MOBILE, Ala. (AP) - Inbee Park is back defending her No. 1 ranking, instead of watching others try to take it away from her.
Second-ranked Stacy Lewis couldn’t take advantage of Park’s absence last week at the Kingsmill Championship in Virginia, but they’ll be competing head to head again at the Airbus LPGA Classic starting Thursday on The Crossings course at Magnolia Grove that’s part of the Robert Trent Jones Golf Trail.
She watched Adam Scott wrest the PGA Tour’s top ranking from Tiger Woods on Monday without competing that week.
“It would be nice to get it the way Adam Scott did, but I want to win tournaments at the end of the day,” Lewis said Wednesday. “Being No. 1 in the world is definitely a goal but you can’t think about it all the time.
“If it’s something I’m thinking about trying to make a birdie putt, it’s just not going to happen, so I just have to keep doing what I know is right. Even if I do get to No. 1, the goals don’t change. It’s still, give myself a chance to win on Sunday and let everything else take care of itself.”

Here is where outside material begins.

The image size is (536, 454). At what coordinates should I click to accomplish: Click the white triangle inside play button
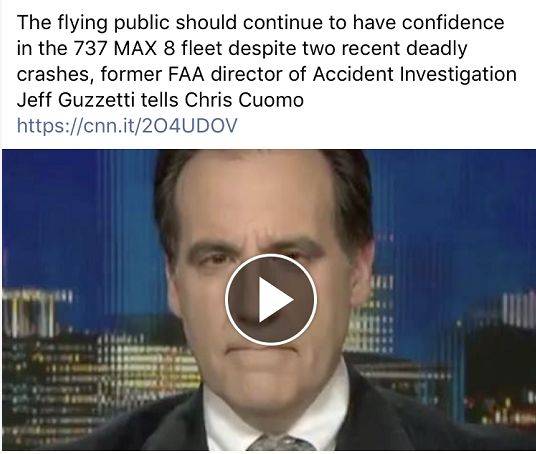pyautogui.click(x=275, y=300)
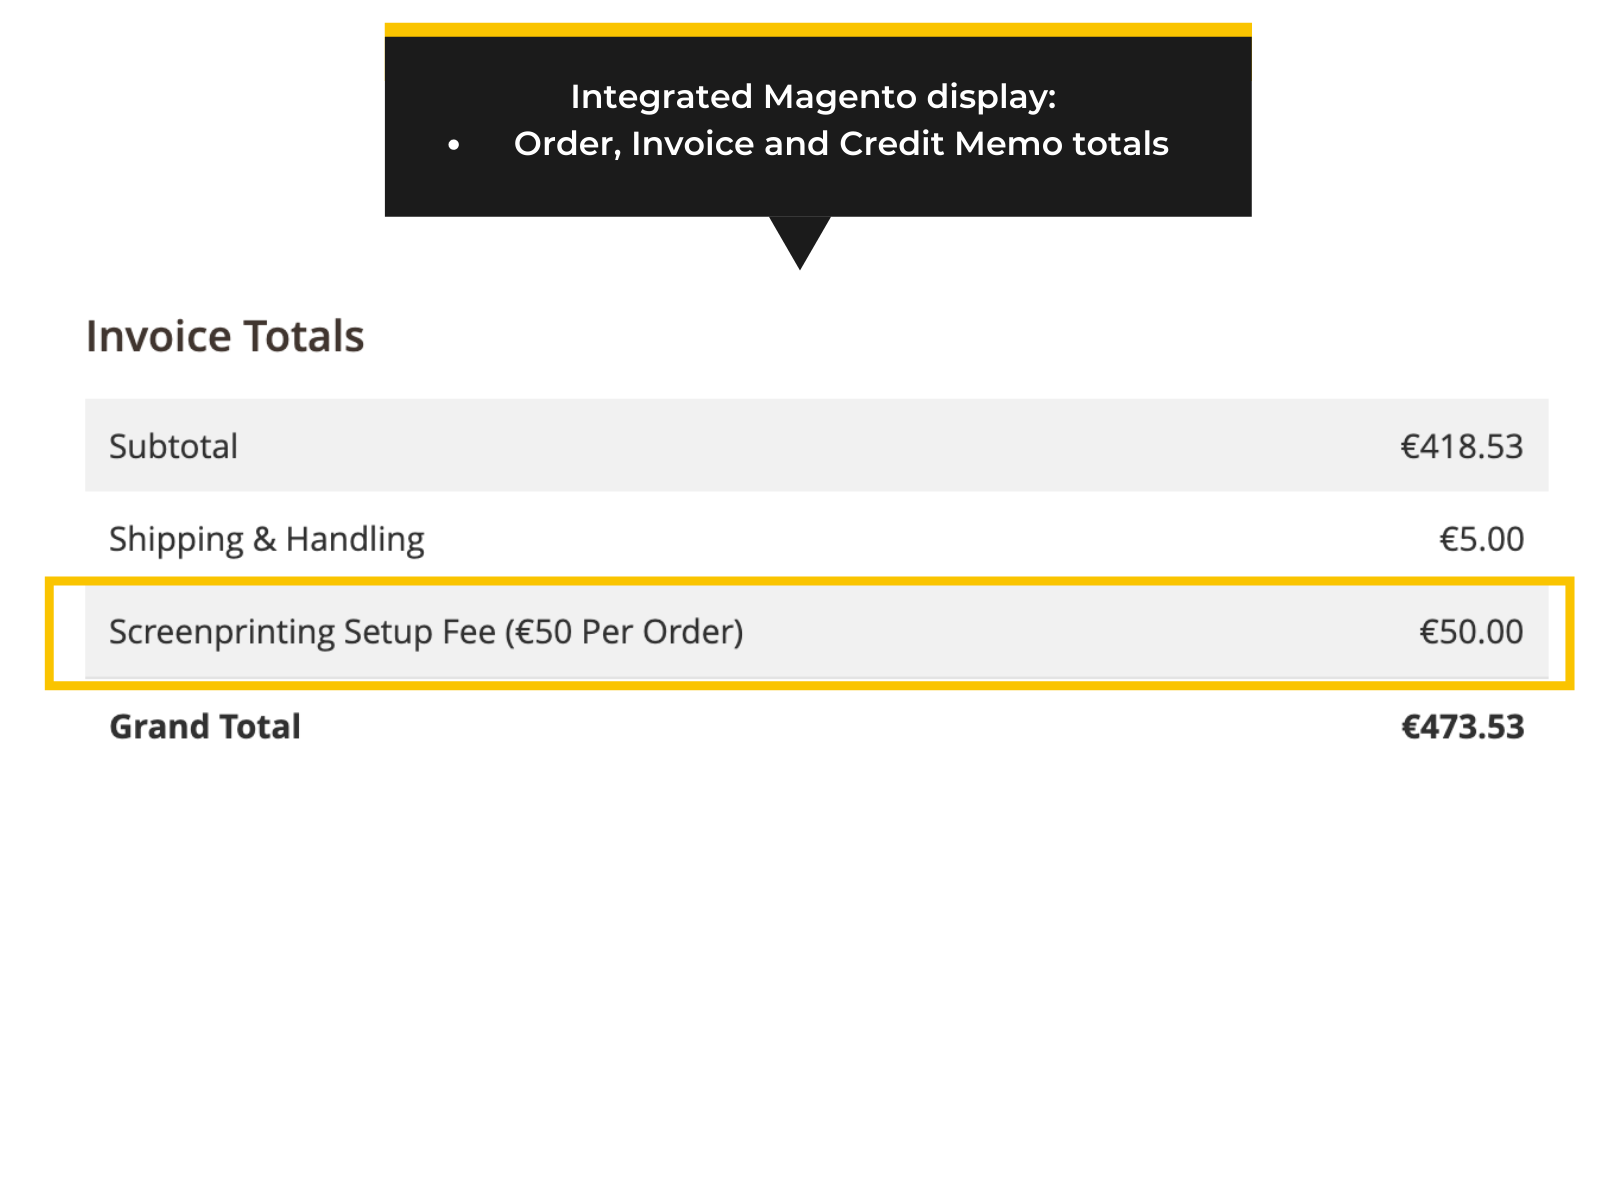Click the Integrated Magento display tooltip
This screenshot has height=1200, width=1600.
[x=817, y=120]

Lewis has a successful track record in Alabama, winning the state’s tournaments in Mobile and Prattville in 2012.
She wasn’t able to pass Park, who missed last week’s tournament while sick. Park has been No. 1 for more than a year.
“I wasn’t really feeling well for the last couple weeks I played … so the next week I probably took three or four days off trying to get healthier and get the bad things out of my system,” the South Korean said. “The next week I try to practice a little bit more and work on my game because I didn’t really have that big of a gap or a break when the season started, so I didn’t really have time to work on my game as much as I would like to.
“I feel like I’m back in a healthy condition, that’s the important thing.”
Park is winless in eight starts this year.
Lewis has eight top-10 finishes and won the North Texas LPGA Shootout.
She expects low scores from the contenders this week.
“It’s just the way the greens are set up,” Lewis said. “They’re set up to make birdies, they’re set up to kind of funnel some shots in and get them close. It’s fun for the fans, it’s fun for us to play, and being a good ball striker is where you want to be.”
For Jennifer Johnson, the return to Mobile has rekindled memories of her first LPGA Tour win last May.
She finished with back to back 7-under 65 rounds and set a tournament-record with a 21-under 267 total. Johnson birdied four of the final six holes for a one-stroke victory over Jessica Korda and Pornanong Phatlum.
She said being the defending champion could bring “a little pressure.”
“Maybe just trying to shoot the same thing I did last year because I’m always trying to do better than I did the year before,” Johnson said. “But I think the pressure really just you put it on yourself.”